Aim of the exercise: From the listing below, reproduce word for word the part that opens with the line containing "Click the WordPress Plugin icon" and closes with the line containing "has height=608, width=587."; reproduce nothing else.
[Start of Attachment]
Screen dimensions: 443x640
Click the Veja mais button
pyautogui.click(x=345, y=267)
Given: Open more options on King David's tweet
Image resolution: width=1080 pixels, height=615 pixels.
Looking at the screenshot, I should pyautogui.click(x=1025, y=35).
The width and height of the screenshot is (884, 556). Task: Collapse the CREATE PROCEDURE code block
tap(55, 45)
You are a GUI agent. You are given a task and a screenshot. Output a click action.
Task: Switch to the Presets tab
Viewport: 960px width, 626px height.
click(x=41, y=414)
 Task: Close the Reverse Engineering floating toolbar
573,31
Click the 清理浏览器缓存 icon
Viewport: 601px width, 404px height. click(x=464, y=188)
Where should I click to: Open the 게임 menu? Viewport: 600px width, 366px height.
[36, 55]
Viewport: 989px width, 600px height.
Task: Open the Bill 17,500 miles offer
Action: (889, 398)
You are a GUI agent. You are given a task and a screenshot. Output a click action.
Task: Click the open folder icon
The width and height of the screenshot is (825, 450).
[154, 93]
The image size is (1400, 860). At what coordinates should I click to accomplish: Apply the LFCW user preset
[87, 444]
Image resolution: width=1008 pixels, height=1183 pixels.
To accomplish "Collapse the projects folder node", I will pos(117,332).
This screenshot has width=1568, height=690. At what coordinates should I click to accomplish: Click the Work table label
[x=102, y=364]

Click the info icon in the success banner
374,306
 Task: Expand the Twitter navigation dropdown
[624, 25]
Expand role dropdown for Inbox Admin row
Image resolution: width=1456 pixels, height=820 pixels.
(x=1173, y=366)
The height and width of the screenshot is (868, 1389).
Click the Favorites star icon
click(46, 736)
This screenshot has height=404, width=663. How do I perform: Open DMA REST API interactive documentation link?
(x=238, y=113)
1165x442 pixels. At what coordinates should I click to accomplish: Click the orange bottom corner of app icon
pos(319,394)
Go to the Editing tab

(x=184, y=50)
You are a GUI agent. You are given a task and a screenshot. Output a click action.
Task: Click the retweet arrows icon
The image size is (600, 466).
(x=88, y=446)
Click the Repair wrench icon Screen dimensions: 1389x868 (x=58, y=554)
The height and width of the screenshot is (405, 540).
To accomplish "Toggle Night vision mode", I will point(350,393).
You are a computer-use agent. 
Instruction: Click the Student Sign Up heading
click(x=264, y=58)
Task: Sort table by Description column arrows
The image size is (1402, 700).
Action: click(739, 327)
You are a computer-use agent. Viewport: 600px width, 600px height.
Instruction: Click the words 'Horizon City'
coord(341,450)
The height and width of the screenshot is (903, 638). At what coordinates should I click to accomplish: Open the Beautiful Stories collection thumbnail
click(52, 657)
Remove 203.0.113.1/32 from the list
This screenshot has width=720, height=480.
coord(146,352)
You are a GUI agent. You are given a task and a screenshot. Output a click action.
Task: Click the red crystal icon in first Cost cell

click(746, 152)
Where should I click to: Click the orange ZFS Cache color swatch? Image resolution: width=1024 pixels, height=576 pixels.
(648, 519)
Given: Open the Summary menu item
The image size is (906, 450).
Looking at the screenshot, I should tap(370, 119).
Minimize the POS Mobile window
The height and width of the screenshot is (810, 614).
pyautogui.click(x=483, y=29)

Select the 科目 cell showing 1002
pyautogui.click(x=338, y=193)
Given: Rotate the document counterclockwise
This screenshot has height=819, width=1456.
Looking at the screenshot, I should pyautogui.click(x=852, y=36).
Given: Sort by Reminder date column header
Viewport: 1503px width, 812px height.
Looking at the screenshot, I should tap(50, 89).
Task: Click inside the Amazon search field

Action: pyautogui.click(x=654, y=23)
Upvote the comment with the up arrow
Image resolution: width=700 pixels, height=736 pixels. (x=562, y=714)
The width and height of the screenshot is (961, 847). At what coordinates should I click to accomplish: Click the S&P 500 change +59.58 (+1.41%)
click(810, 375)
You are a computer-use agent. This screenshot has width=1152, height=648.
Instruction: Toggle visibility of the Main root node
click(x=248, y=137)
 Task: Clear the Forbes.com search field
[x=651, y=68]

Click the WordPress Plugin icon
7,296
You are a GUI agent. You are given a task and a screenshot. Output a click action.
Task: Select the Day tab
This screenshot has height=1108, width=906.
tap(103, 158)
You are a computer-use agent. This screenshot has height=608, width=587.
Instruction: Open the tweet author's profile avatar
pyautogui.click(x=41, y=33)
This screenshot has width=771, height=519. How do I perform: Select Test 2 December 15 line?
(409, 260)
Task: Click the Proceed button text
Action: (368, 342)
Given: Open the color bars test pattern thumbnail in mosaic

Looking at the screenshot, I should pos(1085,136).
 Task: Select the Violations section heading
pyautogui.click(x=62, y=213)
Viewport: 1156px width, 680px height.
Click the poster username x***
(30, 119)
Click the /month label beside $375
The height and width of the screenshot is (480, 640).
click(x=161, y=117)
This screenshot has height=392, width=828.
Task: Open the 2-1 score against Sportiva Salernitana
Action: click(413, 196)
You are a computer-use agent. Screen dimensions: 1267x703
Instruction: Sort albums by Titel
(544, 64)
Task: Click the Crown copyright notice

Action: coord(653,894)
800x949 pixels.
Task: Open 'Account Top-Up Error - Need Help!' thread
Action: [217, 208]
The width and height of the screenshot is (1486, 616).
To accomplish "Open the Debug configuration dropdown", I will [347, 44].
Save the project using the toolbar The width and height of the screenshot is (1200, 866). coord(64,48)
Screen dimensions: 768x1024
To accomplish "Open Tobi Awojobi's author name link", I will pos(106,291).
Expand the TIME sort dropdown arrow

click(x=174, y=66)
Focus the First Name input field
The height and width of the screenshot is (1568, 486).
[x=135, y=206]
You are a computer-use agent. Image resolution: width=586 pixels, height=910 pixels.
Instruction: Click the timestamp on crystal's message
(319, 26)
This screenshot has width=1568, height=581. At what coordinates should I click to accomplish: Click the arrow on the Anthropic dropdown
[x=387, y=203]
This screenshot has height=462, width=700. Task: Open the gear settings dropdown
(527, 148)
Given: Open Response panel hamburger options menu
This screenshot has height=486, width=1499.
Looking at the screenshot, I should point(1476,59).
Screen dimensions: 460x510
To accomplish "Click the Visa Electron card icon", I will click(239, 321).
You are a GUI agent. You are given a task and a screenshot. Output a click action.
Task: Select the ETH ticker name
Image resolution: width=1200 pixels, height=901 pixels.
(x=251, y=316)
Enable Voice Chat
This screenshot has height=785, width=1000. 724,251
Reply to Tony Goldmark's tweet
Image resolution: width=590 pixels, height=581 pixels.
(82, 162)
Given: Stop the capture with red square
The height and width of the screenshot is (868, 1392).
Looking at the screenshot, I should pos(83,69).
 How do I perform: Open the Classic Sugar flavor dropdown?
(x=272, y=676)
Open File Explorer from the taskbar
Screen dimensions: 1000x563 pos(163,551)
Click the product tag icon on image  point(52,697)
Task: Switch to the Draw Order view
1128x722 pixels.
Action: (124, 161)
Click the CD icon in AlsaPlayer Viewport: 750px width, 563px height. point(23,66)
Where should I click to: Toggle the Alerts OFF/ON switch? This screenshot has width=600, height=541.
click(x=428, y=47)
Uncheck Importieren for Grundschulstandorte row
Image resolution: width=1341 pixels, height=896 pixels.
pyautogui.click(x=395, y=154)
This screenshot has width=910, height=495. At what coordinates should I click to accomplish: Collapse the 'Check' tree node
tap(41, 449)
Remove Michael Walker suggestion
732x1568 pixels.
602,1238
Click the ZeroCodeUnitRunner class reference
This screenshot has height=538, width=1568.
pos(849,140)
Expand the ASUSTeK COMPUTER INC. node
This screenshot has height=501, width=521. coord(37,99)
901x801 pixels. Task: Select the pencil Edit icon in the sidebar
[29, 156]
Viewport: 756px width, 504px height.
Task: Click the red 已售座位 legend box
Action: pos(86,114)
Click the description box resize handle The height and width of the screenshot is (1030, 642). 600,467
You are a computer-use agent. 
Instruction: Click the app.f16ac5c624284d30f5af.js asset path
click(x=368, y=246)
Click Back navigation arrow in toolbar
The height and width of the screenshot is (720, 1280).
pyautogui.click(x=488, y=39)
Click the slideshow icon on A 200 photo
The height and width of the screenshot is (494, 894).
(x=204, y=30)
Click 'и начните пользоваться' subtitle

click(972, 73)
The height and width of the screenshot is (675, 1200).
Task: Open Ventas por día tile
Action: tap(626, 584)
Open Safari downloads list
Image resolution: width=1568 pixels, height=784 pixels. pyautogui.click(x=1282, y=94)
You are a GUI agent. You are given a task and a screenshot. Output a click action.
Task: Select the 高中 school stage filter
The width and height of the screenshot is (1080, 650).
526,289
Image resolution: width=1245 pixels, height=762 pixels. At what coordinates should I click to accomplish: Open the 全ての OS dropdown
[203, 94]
[End of Attachment]
Result for this exercise:
Click the WordPress Plugin icon
7,296
You are a GUI agent. You are given a task and a screenshot. Output a click action.
Task: Select the Day tab
This screenshot has height=1108, width=906.
tap(103, 158)
You are a computer-use agent. This screenshot has height=608, width=587.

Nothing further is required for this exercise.